Et tout commence dès la petite enfance, à l’école où il faut être le premier de la classe.

Qui peut se targuer d’être le meilleur dans quoi que ce soit ?

Cette course effrénée implique la frustration de tous ceux qui ne sont pas sur le podium. Tout le monde court après cette fameuse première place car elle est synonyme de réussite sociale.

Et cela nous suit tout au long de la vie.

Regardez avec quel zèle chacun de nous essaie d’être le meilleur.

Au travail, dans le sport, en politique, dans tous les secteurs de la société il faut être le numéro un.

On ne nous apprend pas à être qui l’on est vraiment.

Alors on joue un rôle, on se persuade qu’on est meilleur que les autres.

On veut devenir patron, chanteur, président de la république ou que sais-je encore, tout çà pour être reconnu et trôner en haut de la hiérarchie.

Tout se construit sur la logique de la loi du plus fort.

Et tout ceci, bien encré dans nos petits cerveaux, engendre des relations pour le moins médiocres.

Comment peut-on s’entendre lorsqu’on veut être le plus fort ?

Regardez autour de vous, vous verrez que tout se résume à cela.

Pour cesser toute cette mascarade, apprenons à devenir nous-mêmes sans compétition ni comparaison, car nous sommes chacun uniques et singuliers.
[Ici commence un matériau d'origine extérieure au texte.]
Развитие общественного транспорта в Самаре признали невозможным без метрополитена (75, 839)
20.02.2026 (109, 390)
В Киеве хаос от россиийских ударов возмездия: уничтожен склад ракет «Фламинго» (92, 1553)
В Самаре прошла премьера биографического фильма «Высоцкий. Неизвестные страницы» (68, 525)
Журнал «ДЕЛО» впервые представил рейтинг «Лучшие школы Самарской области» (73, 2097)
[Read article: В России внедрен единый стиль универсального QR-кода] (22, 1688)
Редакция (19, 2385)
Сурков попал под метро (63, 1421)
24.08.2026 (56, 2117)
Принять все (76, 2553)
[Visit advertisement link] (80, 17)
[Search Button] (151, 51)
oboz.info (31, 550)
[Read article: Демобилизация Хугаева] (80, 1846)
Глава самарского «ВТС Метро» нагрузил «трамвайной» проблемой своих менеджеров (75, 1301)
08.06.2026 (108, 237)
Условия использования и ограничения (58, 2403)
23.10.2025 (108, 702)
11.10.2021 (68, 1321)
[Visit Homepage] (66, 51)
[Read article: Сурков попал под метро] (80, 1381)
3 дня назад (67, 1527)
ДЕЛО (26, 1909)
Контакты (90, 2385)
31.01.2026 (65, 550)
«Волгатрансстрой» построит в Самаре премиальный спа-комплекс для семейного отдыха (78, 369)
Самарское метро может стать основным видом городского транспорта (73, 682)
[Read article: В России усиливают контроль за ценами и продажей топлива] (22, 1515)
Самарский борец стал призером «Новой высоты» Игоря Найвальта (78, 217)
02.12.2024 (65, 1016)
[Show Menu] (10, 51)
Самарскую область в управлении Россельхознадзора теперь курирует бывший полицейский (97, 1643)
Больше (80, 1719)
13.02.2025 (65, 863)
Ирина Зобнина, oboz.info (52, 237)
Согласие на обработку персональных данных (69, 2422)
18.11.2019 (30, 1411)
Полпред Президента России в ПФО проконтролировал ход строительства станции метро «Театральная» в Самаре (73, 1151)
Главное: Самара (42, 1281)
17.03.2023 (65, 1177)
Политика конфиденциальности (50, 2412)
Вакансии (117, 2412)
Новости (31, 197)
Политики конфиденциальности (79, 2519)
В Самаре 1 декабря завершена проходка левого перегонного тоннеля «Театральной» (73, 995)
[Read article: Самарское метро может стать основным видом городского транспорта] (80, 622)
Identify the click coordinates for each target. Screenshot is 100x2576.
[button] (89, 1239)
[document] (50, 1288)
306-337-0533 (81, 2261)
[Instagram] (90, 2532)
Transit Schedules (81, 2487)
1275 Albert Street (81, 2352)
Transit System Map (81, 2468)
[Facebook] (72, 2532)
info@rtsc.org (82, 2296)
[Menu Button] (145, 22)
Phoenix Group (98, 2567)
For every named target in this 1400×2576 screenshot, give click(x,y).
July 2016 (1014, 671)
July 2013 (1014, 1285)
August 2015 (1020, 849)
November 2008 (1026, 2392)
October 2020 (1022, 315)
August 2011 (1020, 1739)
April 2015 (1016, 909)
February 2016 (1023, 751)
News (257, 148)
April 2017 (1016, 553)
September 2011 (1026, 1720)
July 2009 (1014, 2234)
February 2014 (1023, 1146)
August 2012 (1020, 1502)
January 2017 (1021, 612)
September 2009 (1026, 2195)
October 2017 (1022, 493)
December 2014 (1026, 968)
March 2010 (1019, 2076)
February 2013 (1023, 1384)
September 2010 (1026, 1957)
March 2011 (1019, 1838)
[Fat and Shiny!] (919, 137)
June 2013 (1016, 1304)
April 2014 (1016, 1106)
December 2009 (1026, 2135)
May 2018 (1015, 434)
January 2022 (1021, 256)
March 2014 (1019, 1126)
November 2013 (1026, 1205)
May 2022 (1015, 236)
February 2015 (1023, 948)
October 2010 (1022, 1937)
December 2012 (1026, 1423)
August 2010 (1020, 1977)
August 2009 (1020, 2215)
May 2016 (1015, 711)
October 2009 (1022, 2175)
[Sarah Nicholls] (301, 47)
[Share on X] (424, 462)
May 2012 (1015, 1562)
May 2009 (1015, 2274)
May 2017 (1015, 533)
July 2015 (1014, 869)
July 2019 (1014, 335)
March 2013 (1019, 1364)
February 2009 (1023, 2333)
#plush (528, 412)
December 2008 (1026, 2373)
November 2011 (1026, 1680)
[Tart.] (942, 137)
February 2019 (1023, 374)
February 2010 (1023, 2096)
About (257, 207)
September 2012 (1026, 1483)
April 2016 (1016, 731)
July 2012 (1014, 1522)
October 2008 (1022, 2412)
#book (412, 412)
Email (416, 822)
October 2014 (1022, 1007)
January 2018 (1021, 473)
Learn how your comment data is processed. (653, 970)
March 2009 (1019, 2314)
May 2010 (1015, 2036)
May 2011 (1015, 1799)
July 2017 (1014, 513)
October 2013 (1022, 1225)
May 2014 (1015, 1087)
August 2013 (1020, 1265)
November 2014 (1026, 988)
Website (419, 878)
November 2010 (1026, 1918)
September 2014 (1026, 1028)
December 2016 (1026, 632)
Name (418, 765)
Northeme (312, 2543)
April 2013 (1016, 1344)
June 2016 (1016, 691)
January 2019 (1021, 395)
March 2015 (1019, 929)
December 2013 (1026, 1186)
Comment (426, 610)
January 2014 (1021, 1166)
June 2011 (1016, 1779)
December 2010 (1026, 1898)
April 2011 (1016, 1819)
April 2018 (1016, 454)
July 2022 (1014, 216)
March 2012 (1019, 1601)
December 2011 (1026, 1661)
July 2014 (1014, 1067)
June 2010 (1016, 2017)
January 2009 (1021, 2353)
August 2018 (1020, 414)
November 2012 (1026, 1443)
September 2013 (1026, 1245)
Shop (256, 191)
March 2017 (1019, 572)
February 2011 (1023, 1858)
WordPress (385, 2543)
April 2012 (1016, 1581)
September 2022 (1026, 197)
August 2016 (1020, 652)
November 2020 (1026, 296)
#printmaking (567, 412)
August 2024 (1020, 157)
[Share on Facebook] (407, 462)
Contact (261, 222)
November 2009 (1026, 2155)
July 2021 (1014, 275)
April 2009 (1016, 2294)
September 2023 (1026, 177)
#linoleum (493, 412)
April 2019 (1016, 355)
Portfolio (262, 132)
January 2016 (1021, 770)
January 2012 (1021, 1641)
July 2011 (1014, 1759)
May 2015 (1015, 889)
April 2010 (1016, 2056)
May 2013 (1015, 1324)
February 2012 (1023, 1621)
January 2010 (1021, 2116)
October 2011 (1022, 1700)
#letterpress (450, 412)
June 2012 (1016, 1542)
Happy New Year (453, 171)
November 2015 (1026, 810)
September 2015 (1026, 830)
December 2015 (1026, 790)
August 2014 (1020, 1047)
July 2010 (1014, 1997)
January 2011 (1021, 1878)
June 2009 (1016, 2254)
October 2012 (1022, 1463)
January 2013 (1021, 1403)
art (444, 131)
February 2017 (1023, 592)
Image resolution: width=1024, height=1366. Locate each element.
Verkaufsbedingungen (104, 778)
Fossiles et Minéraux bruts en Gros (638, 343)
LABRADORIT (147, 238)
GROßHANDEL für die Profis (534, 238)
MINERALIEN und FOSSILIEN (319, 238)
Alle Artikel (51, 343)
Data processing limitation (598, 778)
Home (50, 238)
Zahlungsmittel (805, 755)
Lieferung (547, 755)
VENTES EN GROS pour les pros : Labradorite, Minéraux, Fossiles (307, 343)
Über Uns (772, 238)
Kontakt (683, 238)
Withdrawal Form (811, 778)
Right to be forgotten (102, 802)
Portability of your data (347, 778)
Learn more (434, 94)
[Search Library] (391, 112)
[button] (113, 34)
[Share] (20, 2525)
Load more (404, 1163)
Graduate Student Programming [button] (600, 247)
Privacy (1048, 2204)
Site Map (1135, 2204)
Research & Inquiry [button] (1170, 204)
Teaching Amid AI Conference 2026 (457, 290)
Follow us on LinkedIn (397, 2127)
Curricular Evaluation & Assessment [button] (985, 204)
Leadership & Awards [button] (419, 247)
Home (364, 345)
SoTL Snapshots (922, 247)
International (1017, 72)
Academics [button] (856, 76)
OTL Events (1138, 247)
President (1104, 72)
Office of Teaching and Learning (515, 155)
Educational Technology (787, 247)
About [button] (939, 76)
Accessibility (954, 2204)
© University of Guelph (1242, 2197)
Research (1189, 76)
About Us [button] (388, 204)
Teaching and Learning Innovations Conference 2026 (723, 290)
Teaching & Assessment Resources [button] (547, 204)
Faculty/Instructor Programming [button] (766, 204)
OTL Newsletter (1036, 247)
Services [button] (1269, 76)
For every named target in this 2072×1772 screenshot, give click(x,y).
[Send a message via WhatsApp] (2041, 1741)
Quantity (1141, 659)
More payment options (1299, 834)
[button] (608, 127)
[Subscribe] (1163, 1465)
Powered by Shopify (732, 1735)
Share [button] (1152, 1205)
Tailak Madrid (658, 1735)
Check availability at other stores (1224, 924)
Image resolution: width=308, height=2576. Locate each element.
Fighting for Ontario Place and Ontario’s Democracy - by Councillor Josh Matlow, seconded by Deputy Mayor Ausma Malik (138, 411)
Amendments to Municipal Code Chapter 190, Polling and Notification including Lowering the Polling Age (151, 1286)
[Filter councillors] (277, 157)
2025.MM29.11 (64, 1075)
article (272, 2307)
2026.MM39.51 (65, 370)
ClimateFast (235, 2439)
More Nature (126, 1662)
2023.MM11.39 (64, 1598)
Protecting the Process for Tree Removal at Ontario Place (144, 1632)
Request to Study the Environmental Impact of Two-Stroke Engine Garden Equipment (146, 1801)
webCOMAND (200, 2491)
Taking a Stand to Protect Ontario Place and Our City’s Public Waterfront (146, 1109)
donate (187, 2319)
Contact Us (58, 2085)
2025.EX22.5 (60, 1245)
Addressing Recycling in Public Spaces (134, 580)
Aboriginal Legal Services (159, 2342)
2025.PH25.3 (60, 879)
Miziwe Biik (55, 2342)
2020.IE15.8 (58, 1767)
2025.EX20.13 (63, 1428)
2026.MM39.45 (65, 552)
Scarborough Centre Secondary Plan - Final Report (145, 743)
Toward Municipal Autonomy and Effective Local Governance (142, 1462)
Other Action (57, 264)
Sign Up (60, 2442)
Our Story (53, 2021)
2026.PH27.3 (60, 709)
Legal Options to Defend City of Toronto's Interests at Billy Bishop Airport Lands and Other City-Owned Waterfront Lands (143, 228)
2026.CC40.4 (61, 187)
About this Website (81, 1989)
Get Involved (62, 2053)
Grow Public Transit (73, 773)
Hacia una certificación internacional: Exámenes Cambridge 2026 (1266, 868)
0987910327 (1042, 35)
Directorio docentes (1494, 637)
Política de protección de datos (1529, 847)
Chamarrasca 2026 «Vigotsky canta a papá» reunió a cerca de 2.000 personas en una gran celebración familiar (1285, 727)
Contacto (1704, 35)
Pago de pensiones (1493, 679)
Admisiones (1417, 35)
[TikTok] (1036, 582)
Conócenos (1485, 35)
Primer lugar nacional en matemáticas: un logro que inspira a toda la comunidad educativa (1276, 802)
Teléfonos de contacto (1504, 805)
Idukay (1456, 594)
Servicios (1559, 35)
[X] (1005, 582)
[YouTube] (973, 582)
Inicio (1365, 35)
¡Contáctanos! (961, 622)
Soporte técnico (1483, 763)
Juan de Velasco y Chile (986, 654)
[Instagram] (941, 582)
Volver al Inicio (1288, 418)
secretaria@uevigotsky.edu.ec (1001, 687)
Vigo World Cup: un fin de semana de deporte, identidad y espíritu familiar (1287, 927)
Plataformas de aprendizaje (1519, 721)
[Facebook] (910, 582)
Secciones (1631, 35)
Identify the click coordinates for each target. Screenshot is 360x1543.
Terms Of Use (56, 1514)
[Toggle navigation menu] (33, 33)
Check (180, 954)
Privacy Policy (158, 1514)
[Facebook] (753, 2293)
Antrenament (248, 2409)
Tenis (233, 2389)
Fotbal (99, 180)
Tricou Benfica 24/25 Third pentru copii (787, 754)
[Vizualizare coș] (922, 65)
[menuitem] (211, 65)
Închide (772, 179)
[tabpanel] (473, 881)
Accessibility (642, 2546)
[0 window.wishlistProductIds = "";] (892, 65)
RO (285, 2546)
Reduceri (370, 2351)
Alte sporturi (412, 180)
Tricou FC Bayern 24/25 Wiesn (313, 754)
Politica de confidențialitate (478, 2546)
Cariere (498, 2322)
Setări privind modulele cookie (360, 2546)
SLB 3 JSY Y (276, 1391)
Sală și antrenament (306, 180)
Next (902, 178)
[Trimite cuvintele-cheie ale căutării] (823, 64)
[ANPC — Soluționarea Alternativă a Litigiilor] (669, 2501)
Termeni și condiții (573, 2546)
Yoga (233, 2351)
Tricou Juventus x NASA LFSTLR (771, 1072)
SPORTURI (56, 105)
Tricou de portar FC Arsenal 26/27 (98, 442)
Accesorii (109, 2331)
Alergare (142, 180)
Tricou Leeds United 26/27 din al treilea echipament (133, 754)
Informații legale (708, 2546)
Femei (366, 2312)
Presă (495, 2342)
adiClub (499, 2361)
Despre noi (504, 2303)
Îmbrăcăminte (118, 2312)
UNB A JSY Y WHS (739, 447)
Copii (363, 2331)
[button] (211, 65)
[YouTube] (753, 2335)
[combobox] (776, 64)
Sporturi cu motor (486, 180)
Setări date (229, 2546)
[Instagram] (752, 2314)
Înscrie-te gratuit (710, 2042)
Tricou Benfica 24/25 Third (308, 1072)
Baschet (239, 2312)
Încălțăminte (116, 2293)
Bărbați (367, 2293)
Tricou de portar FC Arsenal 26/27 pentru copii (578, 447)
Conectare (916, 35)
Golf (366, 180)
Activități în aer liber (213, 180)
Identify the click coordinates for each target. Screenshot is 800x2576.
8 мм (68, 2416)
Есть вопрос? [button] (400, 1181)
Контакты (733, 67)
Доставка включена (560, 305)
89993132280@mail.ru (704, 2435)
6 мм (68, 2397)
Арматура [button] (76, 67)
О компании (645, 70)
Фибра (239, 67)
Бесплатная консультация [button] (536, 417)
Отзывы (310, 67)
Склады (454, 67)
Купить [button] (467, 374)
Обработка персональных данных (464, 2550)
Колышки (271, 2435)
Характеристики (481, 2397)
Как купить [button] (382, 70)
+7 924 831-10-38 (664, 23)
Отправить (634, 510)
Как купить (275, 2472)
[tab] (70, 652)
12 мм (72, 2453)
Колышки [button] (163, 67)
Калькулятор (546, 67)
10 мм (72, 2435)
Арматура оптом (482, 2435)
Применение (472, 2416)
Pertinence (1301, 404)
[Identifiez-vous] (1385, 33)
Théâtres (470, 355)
Nous avons tous en nous un trésor, cherchons-le, trouvons-le, alors naitra la vraie communication. 

 

 

 

 

 

 

Les dominants et les dominés.

 

Sur fond de compétition animale, le système de vie qui s’est établi sur la terre pendant des millénaires, reste la loi de la jungle où le plus fort prend le pas sur le plus faible.

Certains donnent cela à la sélection naturelle, pour autant, la société humaine vit sur ce modèle.

L’émulation intellectuelle issue de la raison, instaurant la culture, les mœurs, l’écriture et la parole a abouti à deux catégories d’hommes :

les dominants et les dominés.

Les dominants se sont installés par les lignées héréditaires telles que les grandes familles royales, les castes, les dynasties etc.

Aujourd’hui, ils sont le fruit de la construction d’une élite au travers de grandes écoles comme l’ENA et proviennent même maintenant du monde financier. Ils sont les décideurs légitimes.

Les dominés, eux, forment le reste et donc la majorité des gens qui obéissent.

Cet état de fait est entretenu par le conditionnement culturel.

On peut l’illustrer par le vieil adage fataliste: «  Il y a toujours eu des pauvres et des riches ! ».

Et si l’on s’en réfère à l’histoire, on s’aperçoit qu’une minorité a toujours fait en sorte que la majorité reste sous domination et sous contrôle. Ceci pour garder la suprématie sur l’échelle sociale.

Le dominant décide, le dominé obéit.

Nous le voyons jour après jour, c’est indéniable, les pays riches appauvrissent les pays sous-développés. Ils pillent leurs richesses et les maintiennent dans la misère pour mieux asseoir leur supériorité.

On sait très bien que si les pays développés le voulaient vraiment, la faim et la soif n’existeraient plus dans le monde.

De la même façon la finance oppresse la majorité des citoyens et ont à leur botte les politiques qui font la salle besogne.

Mais ceci n’est pas naturel, ce n’est pas humain.

Il n’y a pas de fatalité à une telle condition.

Un temps nouveau est en marche.

La soumission ne dure jamais dans le temps.

A court ou moyen terme il faut que la balance se rééquilibre.

Nous le constatons aussi avec les pays émergeants comme l’Inde, le Brésil, la Chine qui sont en train de renverser la tendance.

Pour les peuples, la Tunisie et la Lybie par exemple, essaient comme ils peuvent de sortir de la dictature. Et l’on voit toutes les difficultés qui apparaissent.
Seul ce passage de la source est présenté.